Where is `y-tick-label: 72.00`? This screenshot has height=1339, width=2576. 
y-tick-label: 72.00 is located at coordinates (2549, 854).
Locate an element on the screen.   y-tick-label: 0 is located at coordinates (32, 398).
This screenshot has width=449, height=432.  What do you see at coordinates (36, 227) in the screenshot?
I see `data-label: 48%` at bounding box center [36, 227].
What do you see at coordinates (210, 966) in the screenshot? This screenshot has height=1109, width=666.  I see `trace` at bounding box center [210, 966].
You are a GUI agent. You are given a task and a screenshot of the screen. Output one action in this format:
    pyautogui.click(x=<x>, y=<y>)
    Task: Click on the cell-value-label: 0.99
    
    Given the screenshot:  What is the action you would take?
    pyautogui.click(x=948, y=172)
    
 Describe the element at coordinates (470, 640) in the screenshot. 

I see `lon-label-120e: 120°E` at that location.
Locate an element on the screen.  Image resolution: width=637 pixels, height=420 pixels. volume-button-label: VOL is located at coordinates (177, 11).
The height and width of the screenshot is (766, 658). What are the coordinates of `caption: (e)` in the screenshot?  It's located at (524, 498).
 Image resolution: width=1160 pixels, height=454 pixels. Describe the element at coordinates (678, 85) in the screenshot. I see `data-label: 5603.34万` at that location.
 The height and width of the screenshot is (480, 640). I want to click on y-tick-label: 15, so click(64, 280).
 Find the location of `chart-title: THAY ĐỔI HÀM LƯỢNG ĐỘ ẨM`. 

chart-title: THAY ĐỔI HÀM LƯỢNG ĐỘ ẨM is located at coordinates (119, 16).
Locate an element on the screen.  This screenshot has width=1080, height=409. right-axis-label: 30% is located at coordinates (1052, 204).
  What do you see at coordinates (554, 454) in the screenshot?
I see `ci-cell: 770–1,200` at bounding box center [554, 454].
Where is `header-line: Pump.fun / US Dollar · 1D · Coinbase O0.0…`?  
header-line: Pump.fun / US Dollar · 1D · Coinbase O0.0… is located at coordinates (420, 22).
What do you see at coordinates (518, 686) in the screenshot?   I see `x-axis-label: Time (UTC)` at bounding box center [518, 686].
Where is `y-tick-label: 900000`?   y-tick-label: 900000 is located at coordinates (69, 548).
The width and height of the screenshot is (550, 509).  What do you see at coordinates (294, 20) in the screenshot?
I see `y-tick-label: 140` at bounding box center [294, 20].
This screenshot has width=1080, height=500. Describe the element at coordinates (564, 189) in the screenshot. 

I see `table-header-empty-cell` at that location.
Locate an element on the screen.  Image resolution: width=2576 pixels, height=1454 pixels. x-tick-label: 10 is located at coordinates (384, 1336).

━━━━

**WHAT NEEDS TO BE DONE**
Rewrite all of the records above, putting "Find an element on the screen" wherever "Locate an element on the screen" appears and changing nothing else.

**EXERCISE SOLUTION**
Where is `y-tick-label: 72.00`? This screenshot has height=1339, width=2576. 
y-tick-label: 72.00 is located at coordinates (2549, 854).
Find an element on the screen.   y-tick-label: 0 is located at coordinates (32, 398).
This screenshot has width=449, height=432.  What do you see at coordinates (36, 227) in the screenshot?
I see `data-label: 48%` at bounding box center [36, 227].
What do you see at coordinates (210, 966) in the screenshot? This screenshot has height=1109, width=666.  I see `trace` at bounding box center [210, 966].
You are a GUI agent. You are given a task and a screenshot of the screen. Output one action in this format:
    pyautogui.click(x=<x>, y=<y>)
    Task: Click on the cell-value-label: 0.99
    
    Given the screenshot:  What is the action you would take?
    pyautogui.click(x=948, y=172)
    
 Describe the element at coordinates (470, 640) in the screenshot. 

I see `lon-label-120e: 120°E` at that location.
Find an element on the screen.  Image resolution: width=637 pixels, height=420 pixels. volume-button-label: VOL is located at coordinates (177, 11).
The height and width of the screenshot is (766, 658). What are the coordinates of `caption: (e)` in the screenshot?  It's located at (524, 498).
 Image resolution: width=1160 pixels, height=454 pixels. Describe the element at coordinates (678, 85) in the screenshot. I see `data-label: 5603.34万` at that location.
 The height and width of the screenshot is (480, 640). I want to click on y-tick-label: 15, so click(64, 280).
 Find the location of `chart-title: THAY ĐỔI HÀM LƯỢNG ĐỘ ẨM`. 

chart-title: THAY ĐỔI HÀM LƯỢNG ĐỘ ẨM is located at coordinates (119, 16).
Find an element on the screen.  This screenshot has width=1080, height=409. right-axis-label: 30% is located at coordinates (1052, 204).
  What do you see at coordinates (554, 454) in the screenshot?
I see `ci-cell: 770–1,200` at bounding box center [554, 454].
Where is `header-line: Pump.fun / US Dollar · 1D · Coinbase O0.0…`?  
header-line: Pump.fun / US Dollar · 1D · Coinbase O0.0… is located at coordinates (420, 22).
What do you see at coordinates (518, 686) in the screenshot?   I see `x-axis-label: Time (UTC)` at bounding box center [518, 686].
Where is `y-tick-label: 900000`?   y-tick-label: 900000 is located at coordinates (69, 548).
The width and height of the screenshot is (550, 509).  What do you see at coordinates (294, 20) in the screenshot?
I see `y-tick-label: 140` at bounding box center [294, 20].
This screenshot has width=1080, height=500. Describe the element at coordinates (564, 189) in the screenshot. 

I see `table-header-empty-cell` at that location.
Find an element on the screen.  Image resolution: width=2576 pixels, height=1454 pixels. x-tick-label: 10 is located at coordinates (384, 1336).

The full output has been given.